Le siège du Tribunal spécial pour le Liban, à La Haye, aux Pays-Bas. Photo AFP
Le Liban a versé sa contribution annuelle au budget du Tribunal spécial pour le Liban (TSL), qui représente 49% du budget total, a annoncé mardi le bureau de presse du Premier ministre Saad Hariri.

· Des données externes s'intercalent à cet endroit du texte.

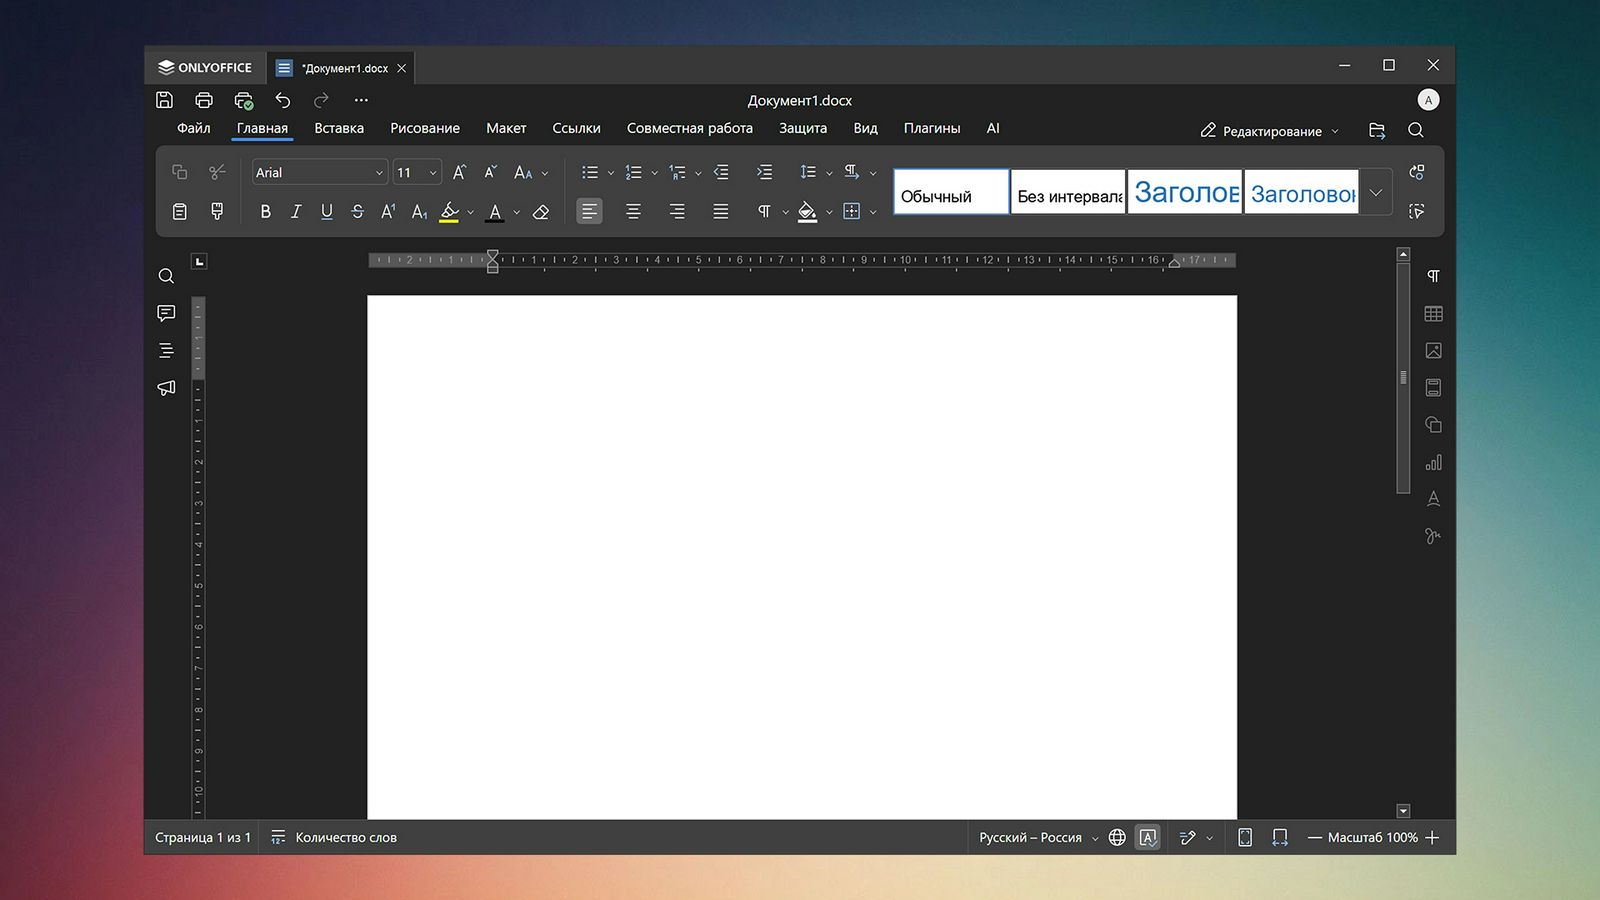Switch to the Вставка tab
The image size is (1600, 900).
(x=339, y=128)
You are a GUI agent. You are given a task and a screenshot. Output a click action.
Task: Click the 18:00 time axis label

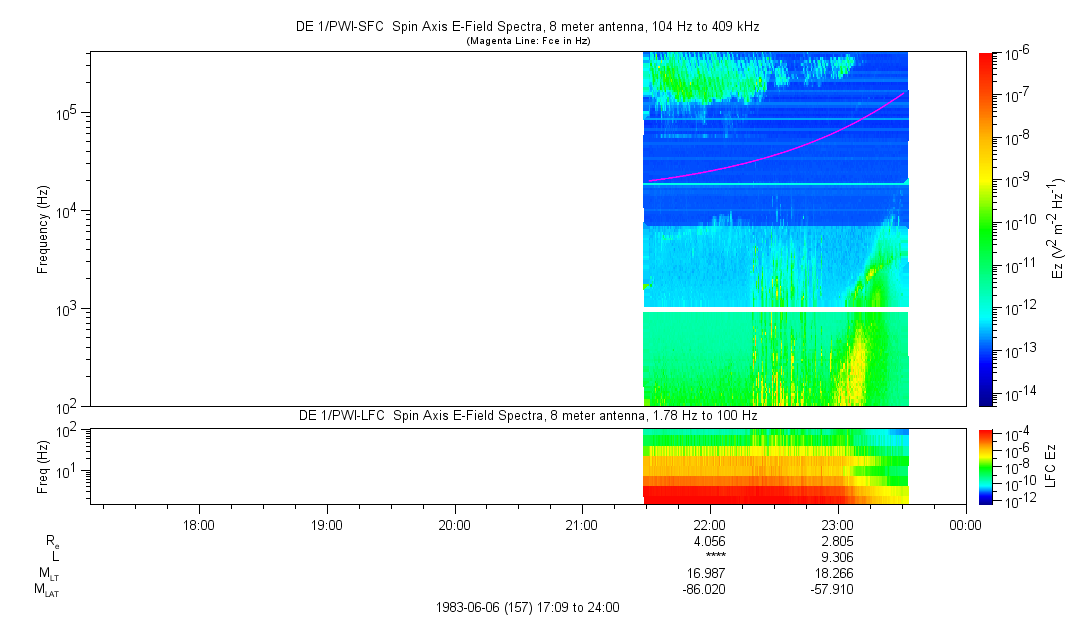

"Le Liban est attaché à la résolution du Conseil de sécurité de l'ONU qui a créé le Tribunal spécial et attend avec impatience le jour où la justice se prononcera sur l'assassinat du Premier ministre Rafic Hariri et de ses compagnons martyrs", a déclaré M. Hariri avant de se rendre au Forum économique de Davos, en Suisse.Le TSL a confirmé dans un communiqué avoir reçu la contribution du Liban au budget de l’année 2018, soit la somme de 28.827.533 euros, remerciant le gouvernement libanais pour "son engagement renouvelé à soutenir l’activité du Tribunal".
Le secrétaire général des Nations unies, Antonio Guterres, avait prolongé le 22 décembre 2017, le mandat du TSL pour trois ans à partir du 1er mars 2018. Créé le 10 juin 2007, le TSL juge les responsables de l'assassinat de Rafic Hariri, tué le 14 février 2005 dans un attentat-suicide à Beyrouth, qui a provoqué la mort de 22 personnes et fait 226 blessés. Le tribunal a délivré cinq mandats d'arrêt depuis 2011 contre des membres du Hezbollah, qui a rejeté toute paternité de l'attentat et exclu la remise des suspects.